Given text:
■ ■ ■ ■ ■

My comment was more aiming at the ecosystem at large. Lots of the (RoR) stack in my current day job depends on long abandoned libraries with unmerged fix PRs from years ago and I see this all the time in the Rails ecosystem. Interest in the ecosystem is shrinking and this is one symptom.
> Interest in the ecosystem is shrinking and this is one symptom.
I think the interest in the ecosystem is still very strong, there is just more publicity and marketing around the newest frameworks and capturing peoples attention. Rails is more than ever the best place to go zero to one, and still scaling past 100M at GitHub.
There are so many libraries that are largely feature complete. For example, Devise doesn't need anymore features. There is some traction of going the more lazaronixon/authentication-zero route which is a generator for owning the code rather than having everything live in a gem. This is just one specific example. Rails is moving more and more third party things in house showing it matured in the ecosystem and can move into core Rails.
I find myself reaching to a gem as a last resort if at all possible these days.
The overall feeling I got is that Ruby on Rails has gotten a lot more "getting shit done", "don't waste time" mode, — many businesses depend on it. Libs became higher quality compared to the early playful years.
People who use Rails really seem to love it.
But in 2024 things like react and typescript exists.
Python is there for data science stuff
Typescript is there for the web.
I don't understand why you would pick Ruby instead
Avoiding this stuff is one point on the list. I know I'm being a little snarky, but it's true. If you're building a fullstack app with fullstack devs you can avoid a lot of complexity that stuff brings.
These are nonstarters for me. It seems like vercel has corrupted react beyond recognition, and other full-stack frameworks like Remix just do a lot of `rigamarole` to mimic a fraction of what an older fullstack framework like rails/django/phoenix can do.
frontend is desperately trying to catch up to backend.
backend is trying to capture frontend to seduce people back, and they're getting there with freakishly good UX like phoenix liveview and rails 8's morph.
Rails is great for a world where an app was running on one server, but that world just isn't there anymore as much as it used to.
No, that’s still a choice you can make. It’s still possible to make your app run on one server with Rails/Django/PHP and to scale it horizontally and vertically very easily. The requirements of a web app / web site barely changed in 10-15 years, the only things that changed is that new ways to do the same things appeared regularly : some were real improvements, most are just hype-driven.

■ ■ ■ ■ ■

Extracted information:

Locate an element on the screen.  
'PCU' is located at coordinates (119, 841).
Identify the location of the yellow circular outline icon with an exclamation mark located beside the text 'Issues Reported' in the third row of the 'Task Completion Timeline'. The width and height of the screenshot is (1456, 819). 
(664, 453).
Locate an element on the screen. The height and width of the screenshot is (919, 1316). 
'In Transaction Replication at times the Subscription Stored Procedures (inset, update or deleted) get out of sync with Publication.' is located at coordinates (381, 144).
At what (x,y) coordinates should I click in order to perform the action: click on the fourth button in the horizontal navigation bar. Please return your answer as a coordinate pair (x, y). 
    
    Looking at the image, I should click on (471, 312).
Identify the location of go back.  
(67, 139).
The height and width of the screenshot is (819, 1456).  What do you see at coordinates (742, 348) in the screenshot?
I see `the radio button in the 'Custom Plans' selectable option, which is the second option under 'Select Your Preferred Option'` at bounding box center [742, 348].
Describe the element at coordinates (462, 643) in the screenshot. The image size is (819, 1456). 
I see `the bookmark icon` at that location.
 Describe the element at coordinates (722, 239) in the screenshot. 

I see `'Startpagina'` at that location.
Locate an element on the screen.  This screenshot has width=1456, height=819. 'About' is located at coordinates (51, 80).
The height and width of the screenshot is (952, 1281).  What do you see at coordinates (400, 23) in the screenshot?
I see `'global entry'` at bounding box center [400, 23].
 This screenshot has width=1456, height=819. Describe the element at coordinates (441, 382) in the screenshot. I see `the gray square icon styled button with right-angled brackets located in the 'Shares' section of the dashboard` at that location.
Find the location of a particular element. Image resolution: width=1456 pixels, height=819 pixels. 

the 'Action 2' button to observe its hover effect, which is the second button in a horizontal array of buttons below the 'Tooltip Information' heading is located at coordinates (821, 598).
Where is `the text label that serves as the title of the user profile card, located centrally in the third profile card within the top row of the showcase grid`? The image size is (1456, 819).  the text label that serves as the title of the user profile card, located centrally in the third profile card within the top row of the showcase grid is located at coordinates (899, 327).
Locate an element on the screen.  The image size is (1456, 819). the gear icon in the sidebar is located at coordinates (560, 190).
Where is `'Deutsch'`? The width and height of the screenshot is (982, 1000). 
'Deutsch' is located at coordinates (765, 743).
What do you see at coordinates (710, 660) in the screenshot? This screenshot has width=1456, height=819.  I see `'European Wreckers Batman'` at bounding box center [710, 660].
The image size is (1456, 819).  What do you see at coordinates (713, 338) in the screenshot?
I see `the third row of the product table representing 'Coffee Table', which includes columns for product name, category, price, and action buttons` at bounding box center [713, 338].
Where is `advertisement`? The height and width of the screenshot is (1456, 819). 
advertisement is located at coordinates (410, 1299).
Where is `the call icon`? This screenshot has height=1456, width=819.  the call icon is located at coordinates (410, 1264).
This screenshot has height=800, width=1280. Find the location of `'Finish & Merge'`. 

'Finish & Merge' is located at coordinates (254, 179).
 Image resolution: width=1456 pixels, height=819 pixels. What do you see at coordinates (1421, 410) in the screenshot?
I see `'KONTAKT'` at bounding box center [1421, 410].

■ ■ ■ ■ ■

What to work on: In the Rails discussion, which library is given as an example of one that doesn't need any more features?

Written reply: Devise